Teks Ditampilkan:
..............................

21 January 2018

Movie Review: Sweet 20 (2017)


"Lenggang mengorak menarik hati serentak, hey-hey siapa dia..."

Nenek rempong 70 tahun menjadi gadis 20 tahun dan bikin semua cowok dari yang muda, yang mapan, bahkan duda tua jatuh cinta padanya? Wait, hal tersebut sepertinya terasa tidak asing bagi penonton bioskop di Indonesia. Miss Granny, film asal Korea Selatan yang pernah menyambangi bioskop Indonesia pada tahun 2014 itu kini hadir dalam versi Indonesia. Menyandang status sebagai sebuah film remake atau adaptasi tidak serta merta menandakan film tersebut memiliki pekerjaan yang mudah, tidak hanya sekedar hadir dan mengingatkan penonton pada akar yang ia punya saja namun harus pula mampu menjadi sebuah kemasan “baru” yang terasa segar dan exciting. Sweet 20: an electrify ride from start to finish.

..............................

Catatan Tersedia:
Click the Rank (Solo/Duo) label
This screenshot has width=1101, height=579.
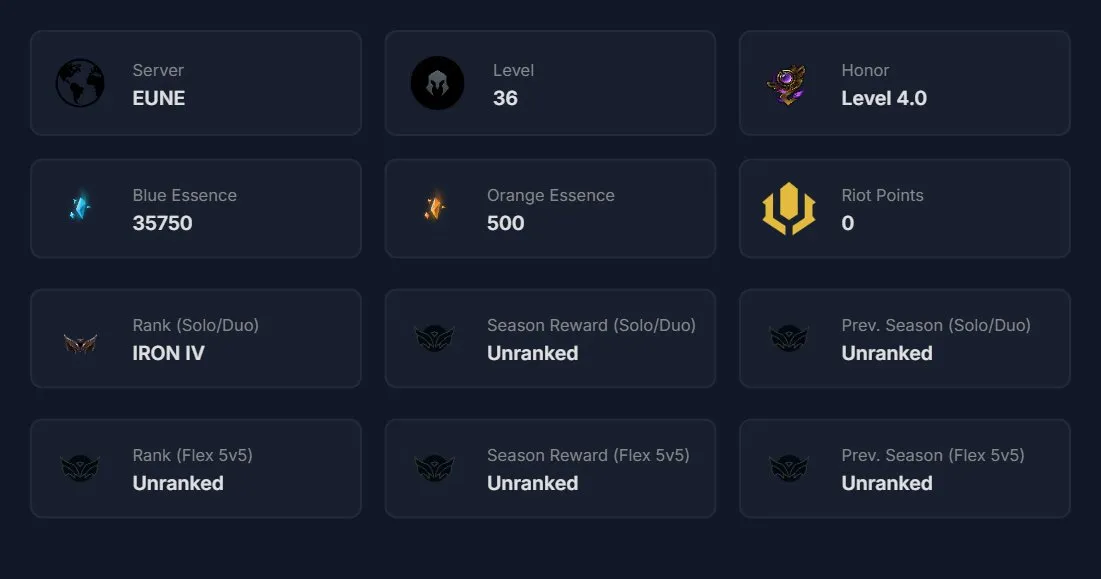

..............................

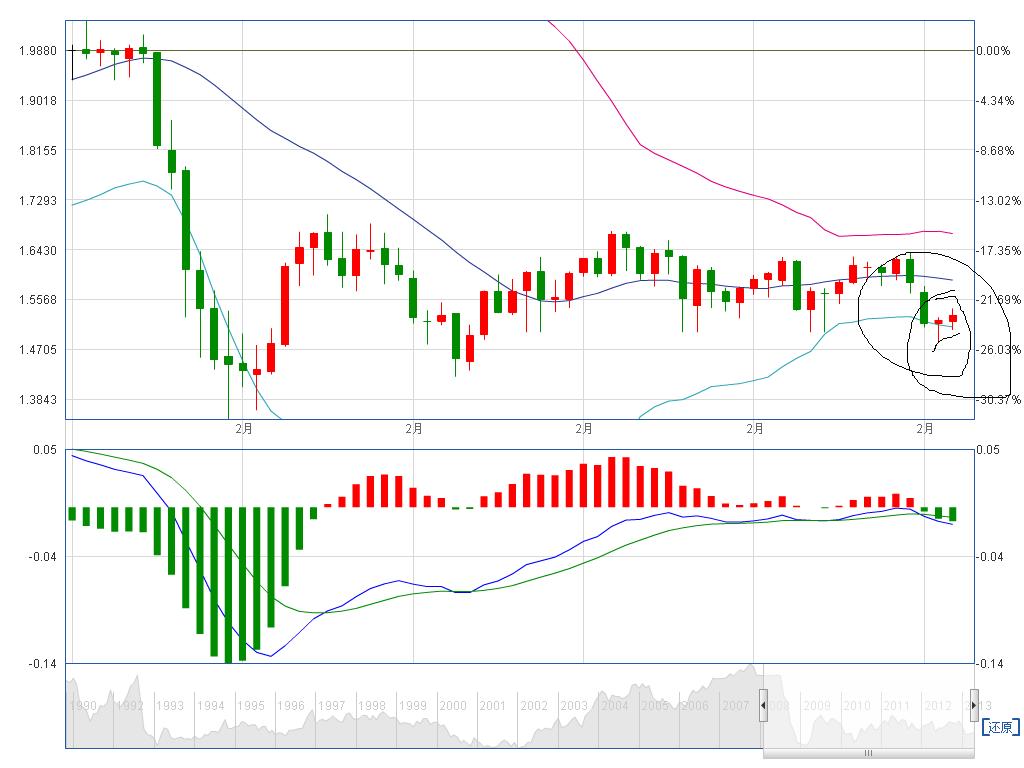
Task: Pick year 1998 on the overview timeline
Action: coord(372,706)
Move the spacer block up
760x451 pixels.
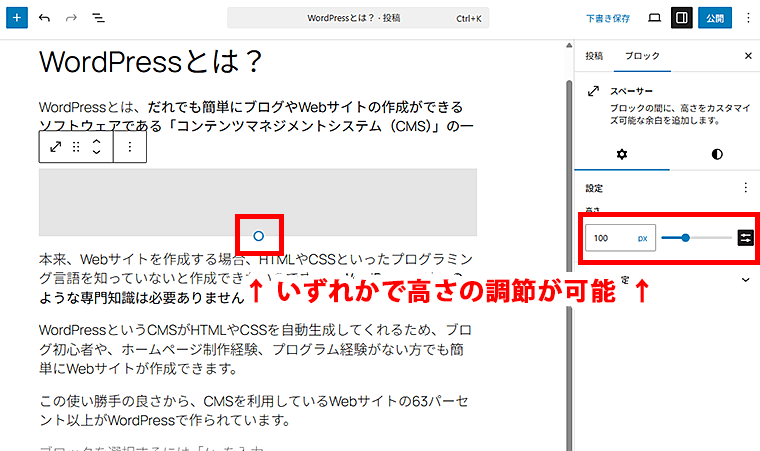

..............................

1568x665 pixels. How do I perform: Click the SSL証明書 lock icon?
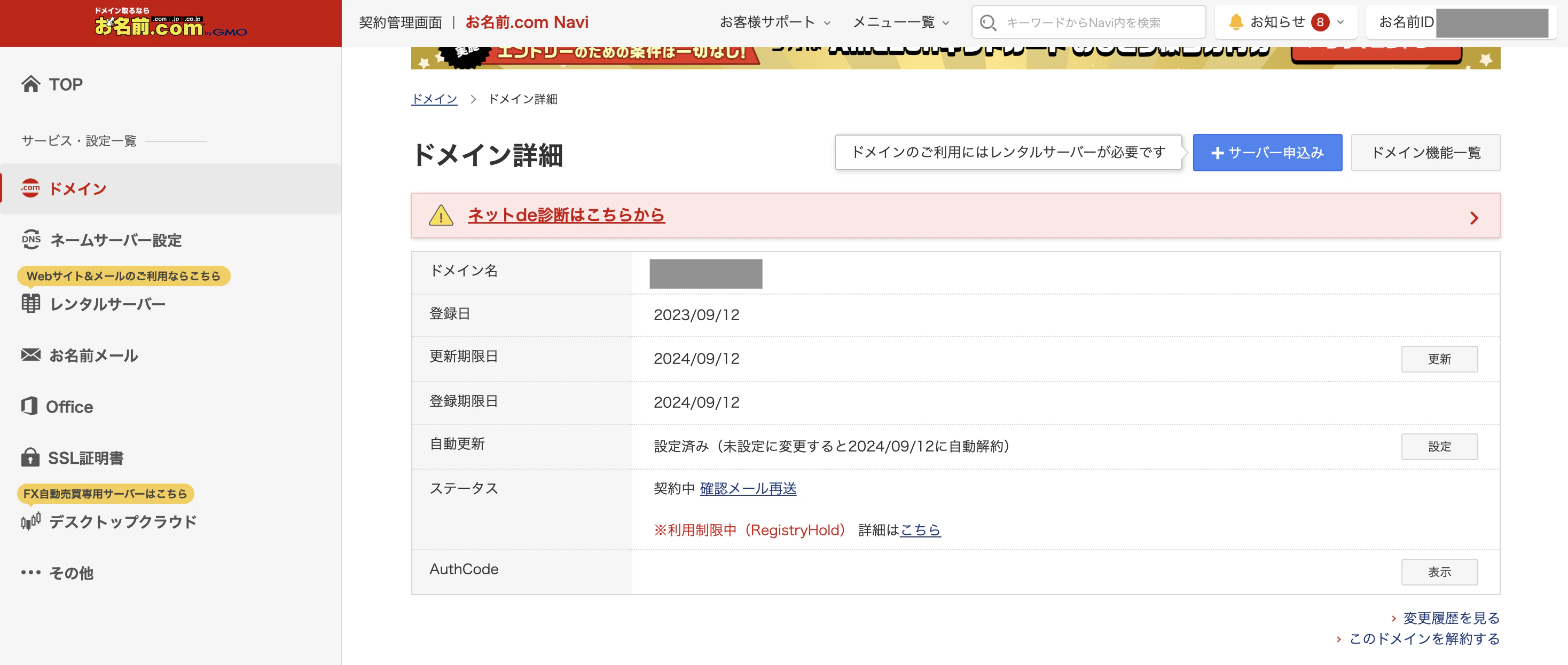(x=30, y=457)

..............................

Tugas Latihan 1: Menurut ulasan film Sweet 20, mengapa status sebagai film remake tidak serta merta berarti pekerjaannya mudah? Jawab dalam satu sampai tiga kalimat.
Tugas Latihan 2: Siapa saja cowok yang disebut jatuh cinta pada gadis 20 tahun dalam ulasan film Sweet 20? Sebutkan semuanya.
Tugas Latihan 3: Tuliskan lanjutan ulasan film Sweet 20 setelah kalimat terakhirnya.
Catatan di atas diambil dari sumber lain.

Hasil Latihan 1: Film remake tidak cukup hanya hadir dan mengingatkan penonton pada akarnya. Film itu juga harus mampu menjadi kemasan "baru" yang terasa segar dan exciting.

Hasil Latihan 2:
- yang muda
- yang mapan
- duda tua

Hasil Latihan 3:
Ketika hari raya Idul Fitri tiba, keluarga Aditya (Lukman Sardi) melakukan acara sungkeman kepada Fatmawati (Niniek L Karim), Ibunda dari Aditya yang kini tinggal menetap bersama anak tunggalnya tersebut. Kehadiran Fatmawati di dalam keluarga Aditya sendiri telah lama menciptakan suasana kurang nyaman, sikap Fatmawati yang cerewet dan eksentrik justru kerap menciptakan rasa jengkel hingga kesal baik itu dari sang menantu, Salma (Cut Mini), cucu perempuannya, Luna (Alexa Key), hingga cucu kesayangannya Juna (Kevin Julio). Berawal dari sebuah kejadian yang menimpa istrinya, Aditya suatu ketika mulai goyah terhadap saran dari Luna untuk memasukkan Fatmawati ke dalam panti jompo.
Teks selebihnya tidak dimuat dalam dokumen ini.